Suara ayam berkokok pagi ini masih terasa jelas di pendengaranku, bersamaan pula dengan teriakan nyaring dari orang-orang Jepang. Rasa kantuk membuat mataku masih setengah terlelap hingga kurapatkan pelukan ke tubuh Ayah. Ibu yang bangun duluan, beliau membangunkan Ayah yang memang sangat sulit dibangunkan. Hal yang paling tidak aku suka adalah disuruh Ibu membangunkan Ayah. Biasanya, Ibu suka menyuruhku membangunkan Ayah. Namun hari itu, aku terus memeluk Ayah dengan erat, seolah tidak setuju Ibu membangunkan Ayah. Anehnya, Ayah cepat bangun, tidak seperti biasanya.

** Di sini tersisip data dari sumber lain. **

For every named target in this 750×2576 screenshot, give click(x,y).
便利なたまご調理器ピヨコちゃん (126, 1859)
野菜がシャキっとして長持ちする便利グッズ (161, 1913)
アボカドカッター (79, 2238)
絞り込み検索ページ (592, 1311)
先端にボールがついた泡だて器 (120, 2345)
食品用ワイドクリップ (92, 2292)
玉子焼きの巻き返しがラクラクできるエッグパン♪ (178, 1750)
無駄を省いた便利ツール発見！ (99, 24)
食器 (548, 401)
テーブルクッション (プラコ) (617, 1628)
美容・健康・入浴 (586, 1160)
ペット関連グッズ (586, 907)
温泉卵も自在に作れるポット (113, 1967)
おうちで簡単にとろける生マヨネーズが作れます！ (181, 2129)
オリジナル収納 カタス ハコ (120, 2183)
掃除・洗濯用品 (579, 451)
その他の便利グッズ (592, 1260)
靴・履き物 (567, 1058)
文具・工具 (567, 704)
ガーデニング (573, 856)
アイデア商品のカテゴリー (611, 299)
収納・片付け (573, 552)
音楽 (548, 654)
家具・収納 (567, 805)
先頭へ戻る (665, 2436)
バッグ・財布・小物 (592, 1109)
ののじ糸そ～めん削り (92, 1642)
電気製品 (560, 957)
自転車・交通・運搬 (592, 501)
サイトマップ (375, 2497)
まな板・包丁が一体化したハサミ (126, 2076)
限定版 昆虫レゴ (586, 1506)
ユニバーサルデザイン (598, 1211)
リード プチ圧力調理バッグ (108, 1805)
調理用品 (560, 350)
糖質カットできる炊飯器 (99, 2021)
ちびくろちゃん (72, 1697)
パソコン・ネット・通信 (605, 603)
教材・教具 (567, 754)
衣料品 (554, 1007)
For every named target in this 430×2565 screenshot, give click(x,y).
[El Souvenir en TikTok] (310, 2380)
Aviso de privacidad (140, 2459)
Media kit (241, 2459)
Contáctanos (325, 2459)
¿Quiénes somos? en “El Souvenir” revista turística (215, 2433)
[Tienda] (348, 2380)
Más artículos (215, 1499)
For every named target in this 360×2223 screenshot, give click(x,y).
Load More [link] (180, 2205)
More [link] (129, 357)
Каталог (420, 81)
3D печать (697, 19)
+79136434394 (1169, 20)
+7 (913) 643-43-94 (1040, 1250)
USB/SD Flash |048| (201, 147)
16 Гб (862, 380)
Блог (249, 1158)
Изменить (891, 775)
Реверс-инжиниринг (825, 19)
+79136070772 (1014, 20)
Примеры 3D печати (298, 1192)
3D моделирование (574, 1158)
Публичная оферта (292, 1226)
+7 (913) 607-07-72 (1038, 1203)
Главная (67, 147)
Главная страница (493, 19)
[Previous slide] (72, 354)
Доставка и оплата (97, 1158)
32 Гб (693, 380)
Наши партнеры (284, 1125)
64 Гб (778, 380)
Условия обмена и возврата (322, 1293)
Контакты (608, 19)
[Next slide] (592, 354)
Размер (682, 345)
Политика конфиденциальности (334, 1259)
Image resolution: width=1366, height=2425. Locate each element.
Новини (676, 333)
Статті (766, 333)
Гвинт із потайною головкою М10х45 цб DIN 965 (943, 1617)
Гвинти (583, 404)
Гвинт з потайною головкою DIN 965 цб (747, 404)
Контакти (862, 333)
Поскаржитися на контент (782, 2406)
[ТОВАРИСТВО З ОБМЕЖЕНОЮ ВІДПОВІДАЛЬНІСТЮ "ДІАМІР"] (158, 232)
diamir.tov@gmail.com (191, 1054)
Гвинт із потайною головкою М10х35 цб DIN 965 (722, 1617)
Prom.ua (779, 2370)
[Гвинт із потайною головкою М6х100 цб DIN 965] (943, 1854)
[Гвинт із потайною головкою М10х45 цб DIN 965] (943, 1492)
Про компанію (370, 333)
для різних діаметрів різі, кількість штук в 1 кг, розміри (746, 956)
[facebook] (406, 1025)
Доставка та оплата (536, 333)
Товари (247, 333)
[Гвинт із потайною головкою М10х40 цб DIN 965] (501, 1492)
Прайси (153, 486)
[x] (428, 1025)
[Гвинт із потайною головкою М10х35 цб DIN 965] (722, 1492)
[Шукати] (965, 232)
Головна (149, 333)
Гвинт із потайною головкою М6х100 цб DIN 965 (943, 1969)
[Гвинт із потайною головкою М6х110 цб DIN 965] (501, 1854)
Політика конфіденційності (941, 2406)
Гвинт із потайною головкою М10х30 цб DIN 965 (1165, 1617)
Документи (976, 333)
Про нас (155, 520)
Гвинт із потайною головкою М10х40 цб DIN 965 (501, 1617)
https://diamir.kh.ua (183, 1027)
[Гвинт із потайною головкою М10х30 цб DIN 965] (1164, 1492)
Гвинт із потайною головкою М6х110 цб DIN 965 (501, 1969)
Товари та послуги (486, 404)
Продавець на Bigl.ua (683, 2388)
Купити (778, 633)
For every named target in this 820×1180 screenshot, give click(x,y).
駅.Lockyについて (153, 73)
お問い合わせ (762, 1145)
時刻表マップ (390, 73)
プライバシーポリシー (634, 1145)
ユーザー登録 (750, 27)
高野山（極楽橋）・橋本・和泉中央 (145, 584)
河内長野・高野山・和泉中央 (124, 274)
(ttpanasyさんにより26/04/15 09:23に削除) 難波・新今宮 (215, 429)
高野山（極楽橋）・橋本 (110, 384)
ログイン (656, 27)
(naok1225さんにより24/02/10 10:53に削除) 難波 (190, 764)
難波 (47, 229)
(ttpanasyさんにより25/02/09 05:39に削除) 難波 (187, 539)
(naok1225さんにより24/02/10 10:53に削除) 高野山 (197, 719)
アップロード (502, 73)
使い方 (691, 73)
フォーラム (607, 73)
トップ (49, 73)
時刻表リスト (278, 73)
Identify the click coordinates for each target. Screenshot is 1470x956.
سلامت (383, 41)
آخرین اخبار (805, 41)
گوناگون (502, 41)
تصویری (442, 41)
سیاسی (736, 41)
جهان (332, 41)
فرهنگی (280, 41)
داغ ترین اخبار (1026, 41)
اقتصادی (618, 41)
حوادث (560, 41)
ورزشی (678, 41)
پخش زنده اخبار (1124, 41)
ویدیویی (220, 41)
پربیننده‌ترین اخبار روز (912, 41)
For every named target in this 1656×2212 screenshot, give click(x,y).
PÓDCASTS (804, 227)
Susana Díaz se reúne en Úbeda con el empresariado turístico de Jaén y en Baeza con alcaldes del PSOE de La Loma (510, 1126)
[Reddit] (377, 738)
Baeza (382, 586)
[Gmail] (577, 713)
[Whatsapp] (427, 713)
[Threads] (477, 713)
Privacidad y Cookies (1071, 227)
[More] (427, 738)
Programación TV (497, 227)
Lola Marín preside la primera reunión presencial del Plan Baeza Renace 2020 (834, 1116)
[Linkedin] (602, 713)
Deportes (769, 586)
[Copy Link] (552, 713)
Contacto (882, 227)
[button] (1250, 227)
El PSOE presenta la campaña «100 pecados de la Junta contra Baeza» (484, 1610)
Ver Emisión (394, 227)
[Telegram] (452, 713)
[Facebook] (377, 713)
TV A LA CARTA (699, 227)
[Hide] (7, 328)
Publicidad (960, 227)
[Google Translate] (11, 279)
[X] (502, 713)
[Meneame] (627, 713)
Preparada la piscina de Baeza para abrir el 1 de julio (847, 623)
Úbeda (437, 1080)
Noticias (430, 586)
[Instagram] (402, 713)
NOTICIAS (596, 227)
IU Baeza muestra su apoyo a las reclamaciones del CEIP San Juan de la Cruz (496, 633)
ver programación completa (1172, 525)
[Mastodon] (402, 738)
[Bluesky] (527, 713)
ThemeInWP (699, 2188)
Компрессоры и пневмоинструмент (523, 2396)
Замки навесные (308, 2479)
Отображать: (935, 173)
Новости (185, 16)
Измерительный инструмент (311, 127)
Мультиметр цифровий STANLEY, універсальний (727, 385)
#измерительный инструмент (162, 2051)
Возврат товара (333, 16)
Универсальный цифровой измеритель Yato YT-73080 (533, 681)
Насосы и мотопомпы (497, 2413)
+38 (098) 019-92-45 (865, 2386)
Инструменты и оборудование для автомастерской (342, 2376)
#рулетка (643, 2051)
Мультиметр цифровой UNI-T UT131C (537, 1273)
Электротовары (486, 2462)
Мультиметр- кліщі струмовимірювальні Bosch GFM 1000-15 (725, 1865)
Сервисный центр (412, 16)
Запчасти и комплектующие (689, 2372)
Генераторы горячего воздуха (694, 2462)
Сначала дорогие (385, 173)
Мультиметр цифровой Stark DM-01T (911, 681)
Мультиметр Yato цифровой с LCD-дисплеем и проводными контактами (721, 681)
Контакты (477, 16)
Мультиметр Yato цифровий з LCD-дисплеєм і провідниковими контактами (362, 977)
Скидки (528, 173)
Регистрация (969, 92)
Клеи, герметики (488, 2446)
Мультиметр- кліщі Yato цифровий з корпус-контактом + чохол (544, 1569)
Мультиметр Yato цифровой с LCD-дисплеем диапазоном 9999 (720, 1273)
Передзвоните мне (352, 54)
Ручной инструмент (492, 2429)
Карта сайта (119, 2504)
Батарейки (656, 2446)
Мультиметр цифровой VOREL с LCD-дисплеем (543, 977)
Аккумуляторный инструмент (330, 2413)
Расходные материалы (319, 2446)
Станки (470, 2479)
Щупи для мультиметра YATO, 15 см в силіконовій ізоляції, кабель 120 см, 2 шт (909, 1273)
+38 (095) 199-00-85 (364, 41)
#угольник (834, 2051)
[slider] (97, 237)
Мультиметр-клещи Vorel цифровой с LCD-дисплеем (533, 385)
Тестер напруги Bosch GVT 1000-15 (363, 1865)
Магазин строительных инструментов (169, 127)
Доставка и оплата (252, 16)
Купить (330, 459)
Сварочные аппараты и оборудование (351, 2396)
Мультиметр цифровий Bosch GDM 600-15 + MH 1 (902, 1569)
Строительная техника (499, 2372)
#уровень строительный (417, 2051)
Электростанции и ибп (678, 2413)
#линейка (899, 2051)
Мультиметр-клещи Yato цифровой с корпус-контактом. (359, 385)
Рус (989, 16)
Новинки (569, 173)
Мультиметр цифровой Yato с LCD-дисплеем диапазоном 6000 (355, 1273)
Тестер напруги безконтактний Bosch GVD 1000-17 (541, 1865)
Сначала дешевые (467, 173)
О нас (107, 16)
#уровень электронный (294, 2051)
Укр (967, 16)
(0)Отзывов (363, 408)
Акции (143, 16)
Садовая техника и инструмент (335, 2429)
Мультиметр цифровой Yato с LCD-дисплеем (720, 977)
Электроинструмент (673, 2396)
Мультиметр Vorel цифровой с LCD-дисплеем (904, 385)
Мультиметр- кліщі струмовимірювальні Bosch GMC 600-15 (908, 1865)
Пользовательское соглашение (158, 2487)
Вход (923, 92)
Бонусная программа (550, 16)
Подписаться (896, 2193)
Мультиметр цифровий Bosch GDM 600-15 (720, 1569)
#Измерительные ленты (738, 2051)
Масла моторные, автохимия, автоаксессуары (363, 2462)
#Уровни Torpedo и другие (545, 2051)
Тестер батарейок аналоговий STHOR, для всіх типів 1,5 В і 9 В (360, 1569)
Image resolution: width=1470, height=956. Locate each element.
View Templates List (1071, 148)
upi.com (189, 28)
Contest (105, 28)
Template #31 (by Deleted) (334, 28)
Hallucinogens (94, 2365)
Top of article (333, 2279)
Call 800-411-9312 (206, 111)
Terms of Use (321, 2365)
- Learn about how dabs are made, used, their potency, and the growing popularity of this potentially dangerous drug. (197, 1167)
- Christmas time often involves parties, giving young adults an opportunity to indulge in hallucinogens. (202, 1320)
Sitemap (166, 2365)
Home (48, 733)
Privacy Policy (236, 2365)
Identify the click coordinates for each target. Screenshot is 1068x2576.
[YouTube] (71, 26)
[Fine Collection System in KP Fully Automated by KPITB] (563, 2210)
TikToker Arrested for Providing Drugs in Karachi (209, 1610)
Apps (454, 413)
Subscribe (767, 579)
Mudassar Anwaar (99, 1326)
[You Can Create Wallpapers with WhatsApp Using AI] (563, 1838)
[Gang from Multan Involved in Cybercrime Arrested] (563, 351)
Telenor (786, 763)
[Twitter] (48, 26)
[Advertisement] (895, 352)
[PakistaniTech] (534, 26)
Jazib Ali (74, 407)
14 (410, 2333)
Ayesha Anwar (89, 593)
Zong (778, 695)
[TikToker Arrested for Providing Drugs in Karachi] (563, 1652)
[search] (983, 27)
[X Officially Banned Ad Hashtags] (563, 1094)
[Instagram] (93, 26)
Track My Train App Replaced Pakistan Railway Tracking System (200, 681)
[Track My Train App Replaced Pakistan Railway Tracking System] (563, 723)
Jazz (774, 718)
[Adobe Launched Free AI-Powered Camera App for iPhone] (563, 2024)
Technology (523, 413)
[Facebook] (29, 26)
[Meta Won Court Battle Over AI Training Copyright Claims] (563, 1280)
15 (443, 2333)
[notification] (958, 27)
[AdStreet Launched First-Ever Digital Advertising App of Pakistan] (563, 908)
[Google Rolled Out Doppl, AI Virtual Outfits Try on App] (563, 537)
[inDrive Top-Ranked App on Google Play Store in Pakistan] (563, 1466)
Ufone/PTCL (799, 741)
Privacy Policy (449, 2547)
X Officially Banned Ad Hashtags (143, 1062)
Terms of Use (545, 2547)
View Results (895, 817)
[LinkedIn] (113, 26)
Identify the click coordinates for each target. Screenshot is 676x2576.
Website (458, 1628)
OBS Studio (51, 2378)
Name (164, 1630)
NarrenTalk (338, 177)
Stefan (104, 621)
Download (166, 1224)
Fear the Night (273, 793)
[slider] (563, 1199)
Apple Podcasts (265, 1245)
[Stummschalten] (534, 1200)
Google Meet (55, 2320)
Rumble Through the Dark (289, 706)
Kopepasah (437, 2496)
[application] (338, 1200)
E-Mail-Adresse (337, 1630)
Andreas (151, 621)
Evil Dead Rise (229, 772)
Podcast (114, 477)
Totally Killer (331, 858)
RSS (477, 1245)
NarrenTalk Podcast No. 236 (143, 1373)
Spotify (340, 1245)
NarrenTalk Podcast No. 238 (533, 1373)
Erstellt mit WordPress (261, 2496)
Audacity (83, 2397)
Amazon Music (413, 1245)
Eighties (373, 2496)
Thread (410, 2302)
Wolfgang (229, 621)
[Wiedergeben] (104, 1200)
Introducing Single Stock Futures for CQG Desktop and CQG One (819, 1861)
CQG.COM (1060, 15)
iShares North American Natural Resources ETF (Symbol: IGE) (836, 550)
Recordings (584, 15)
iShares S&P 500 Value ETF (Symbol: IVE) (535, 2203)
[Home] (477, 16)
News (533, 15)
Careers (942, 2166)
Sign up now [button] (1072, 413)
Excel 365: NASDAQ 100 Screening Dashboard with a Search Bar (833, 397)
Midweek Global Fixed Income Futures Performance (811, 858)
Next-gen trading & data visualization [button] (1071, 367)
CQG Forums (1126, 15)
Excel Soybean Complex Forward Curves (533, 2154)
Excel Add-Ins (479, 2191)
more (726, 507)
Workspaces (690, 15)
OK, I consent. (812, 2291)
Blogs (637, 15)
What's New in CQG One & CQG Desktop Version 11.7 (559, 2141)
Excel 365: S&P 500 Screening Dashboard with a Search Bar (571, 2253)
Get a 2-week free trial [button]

Tak lama Ayah membangunkanku yang masih mengantuk. Aku sebal. Memangnya kenapa sih orang-orang Jepang itu? Menganggu sekali, aku tidak suka. Ibu juga membangunkan Abangku yang disahuti dengan gerutuan. Aku juga mengomel ke Ayah, aku tidak suka disuruh bangun pagi-pagi.
"Aku tidak suka melakukan seikeirei! Aku tidak mau!" omelku sambil melipatkan kedua tanganku. Ayah mengelus puncak kepalaku, dan membisikkan, "kamu tidak perlu seikeirei, tapi kamu harus masuk ke bawah kasur. Sebelum Ayah muncul, dan mengajakmu keluar, jangan pernah keluar ya?"
"Sungguh? Ayah tidak berbohong kan?" Aku menggoyang-goyangkan tangan Ayah dengan bahagia, meski masih sedikit mengantuk. Ayah mendekatkan jari telunjuk di bibirnya, yang menandakan menyuruhku untuk diam. Aku pun menutup mulut dan meniru gerakan Ayah.
"Iya, tapi kamu sendirian ya? Ayah, Ibu, dan Abang akan melakukan seikeirei dulu. Nanti jika sudah selesai, kami pasti datang. Sebelum itu jangan keluar ya, nanti kamu dimarahin orang Jepang itu. Kamu berani kan, Rit?"
Tangan kanan kutempelkan di dahi untuk memberi tanda hormat ke Ayah. "Siap, Ayah! Rita kan anak pemberani!"
Aku merangkak perlahan-lahan ke bawah ranjang sembari memeluk bantal dan membiarkan selimut masih membungkus punggungku. Rita mau tidur dulu, batinku.
****
Aku menguap lebar, sepertinya tidurku benar-benar pulas di bawah kasur, bahkan sampai tidak menyadari jika ternyata di luar begitu gaduh. Banyak suara teriakan dan tembakan. Jeritan Bi Imah terdengar jelas di pendengaranku, beliau memanggil-manggil nama Kak Sari. Aku meringkuk dan mendekatkan tubuhku ke tembok di belakangku.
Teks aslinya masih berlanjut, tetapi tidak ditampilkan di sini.